Referring to the van\'t Hoff factors in the table below, calculate the mass of s

Question

Referring to the van't Hoff factors in the table below, calculate the mass of solute required to make each aqueous solution. Table.

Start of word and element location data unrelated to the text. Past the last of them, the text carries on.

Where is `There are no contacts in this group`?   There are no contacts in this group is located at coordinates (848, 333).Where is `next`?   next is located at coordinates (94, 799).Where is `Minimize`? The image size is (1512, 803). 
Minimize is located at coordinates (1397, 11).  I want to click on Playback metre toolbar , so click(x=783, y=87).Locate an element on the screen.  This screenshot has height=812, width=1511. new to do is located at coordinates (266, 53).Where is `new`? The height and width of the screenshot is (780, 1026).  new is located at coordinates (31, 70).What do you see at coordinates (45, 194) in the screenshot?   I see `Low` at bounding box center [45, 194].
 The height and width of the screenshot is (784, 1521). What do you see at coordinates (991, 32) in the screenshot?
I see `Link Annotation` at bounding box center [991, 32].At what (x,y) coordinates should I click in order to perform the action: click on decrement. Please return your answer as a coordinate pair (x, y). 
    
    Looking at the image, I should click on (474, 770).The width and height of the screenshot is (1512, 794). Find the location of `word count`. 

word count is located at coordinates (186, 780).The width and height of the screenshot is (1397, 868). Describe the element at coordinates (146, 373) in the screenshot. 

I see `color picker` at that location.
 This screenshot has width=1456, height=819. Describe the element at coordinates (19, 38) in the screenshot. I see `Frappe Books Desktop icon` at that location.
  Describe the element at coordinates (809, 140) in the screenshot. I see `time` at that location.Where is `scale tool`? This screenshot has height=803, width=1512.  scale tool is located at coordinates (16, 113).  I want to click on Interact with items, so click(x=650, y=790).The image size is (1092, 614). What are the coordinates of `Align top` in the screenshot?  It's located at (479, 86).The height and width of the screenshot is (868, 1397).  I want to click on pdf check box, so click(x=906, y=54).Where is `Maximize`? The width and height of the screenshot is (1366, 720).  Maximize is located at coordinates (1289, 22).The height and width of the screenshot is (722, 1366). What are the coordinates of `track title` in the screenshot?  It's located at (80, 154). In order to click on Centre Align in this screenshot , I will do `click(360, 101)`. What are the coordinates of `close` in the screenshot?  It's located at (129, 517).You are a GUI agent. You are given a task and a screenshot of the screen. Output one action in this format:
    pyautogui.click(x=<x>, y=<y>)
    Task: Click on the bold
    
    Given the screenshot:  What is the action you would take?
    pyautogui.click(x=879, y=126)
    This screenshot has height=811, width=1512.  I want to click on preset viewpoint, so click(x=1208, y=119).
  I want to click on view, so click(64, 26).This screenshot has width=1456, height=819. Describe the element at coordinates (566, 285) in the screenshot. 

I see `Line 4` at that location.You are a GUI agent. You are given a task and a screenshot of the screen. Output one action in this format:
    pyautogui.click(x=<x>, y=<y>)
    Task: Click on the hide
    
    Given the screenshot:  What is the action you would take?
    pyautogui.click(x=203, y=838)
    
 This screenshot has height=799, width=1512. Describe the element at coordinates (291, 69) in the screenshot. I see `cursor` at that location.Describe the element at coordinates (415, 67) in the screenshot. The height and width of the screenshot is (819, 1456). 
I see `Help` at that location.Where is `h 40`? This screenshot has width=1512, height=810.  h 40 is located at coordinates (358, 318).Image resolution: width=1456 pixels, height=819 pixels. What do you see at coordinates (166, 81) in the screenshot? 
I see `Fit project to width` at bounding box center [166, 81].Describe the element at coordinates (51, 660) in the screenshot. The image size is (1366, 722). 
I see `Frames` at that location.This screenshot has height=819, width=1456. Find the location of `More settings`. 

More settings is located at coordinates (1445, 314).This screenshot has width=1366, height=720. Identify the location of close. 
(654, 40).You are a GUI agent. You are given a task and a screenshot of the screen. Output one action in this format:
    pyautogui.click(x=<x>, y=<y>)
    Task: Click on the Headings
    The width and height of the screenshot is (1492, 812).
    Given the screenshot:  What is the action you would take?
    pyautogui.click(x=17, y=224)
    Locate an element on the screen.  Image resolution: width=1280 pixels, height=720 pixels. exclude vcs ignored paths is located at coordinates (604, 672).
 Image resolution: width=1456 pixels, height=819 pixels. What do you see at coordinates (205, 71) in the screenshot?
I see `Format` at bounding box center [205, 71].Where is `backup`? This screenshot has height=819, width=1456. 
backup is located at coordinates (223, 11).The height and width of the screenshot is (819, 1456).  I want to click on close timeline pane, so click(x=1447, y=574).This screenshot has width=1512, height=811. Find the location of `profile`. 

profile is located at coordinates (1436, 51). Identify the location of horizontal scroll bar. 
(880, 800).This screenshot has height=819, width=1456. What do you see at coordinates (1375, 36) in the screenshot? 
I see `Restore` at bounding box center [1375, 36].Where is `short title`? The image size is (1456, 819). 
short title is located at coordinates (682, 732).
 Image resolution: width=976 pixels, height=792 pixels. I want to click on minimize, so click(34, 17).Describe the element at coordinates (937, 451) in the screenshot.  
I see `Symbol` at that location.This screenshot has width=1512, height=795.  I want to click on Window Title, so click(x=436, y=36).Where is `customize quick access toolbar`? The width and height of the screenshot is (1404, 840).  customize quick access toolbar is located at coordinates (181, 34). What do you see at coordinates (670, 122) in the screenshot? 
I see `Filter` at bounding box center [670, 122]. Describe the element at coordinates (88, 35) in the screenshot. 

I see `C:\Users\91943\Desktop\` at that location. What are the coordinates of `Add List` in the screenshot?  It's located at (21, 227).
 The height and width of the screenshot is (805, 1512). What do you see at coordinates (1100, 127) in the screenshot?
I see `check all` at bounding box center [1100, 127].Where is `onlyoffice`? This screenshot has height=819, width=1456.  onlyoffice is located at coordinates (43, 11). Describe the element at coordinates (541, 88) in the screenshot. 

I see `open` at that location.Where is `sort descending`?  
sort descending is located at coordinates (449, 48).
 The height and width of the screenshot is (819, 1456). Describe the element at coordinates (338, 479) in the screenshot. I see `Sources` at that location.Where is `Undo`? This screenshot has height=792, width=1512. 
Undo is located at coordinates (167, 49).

Van't Hoff Factors at 0.05 m Concentration in Aqueous Solution Solute i Expected i Measured Nonelectrolyte 1 1 NaCl 2 1.9 MgSO4 2 1.3 MgCl2 3 2.7 K2SO4 3 2.6 FeCl3 4 3.4 A) a sodium chloride solution containing 167 g of water that has a melting point of -1.9 C. B)274 mL of a magnesium sulfate solution that has an osmotic pressure of 3.88 atm at 298 K C)an iron(III) chloride solution containing 229 g of water that has a boiling point of 107 C

Explanation / Answer

1) Depression in freezing point = i x Kf x m

for water Kf = 1.86

0 + 1.9 = 1.9 x 1.86 x m

m = 0.537

Knowing that

molality = moles of solute / mass of solvent (Kg)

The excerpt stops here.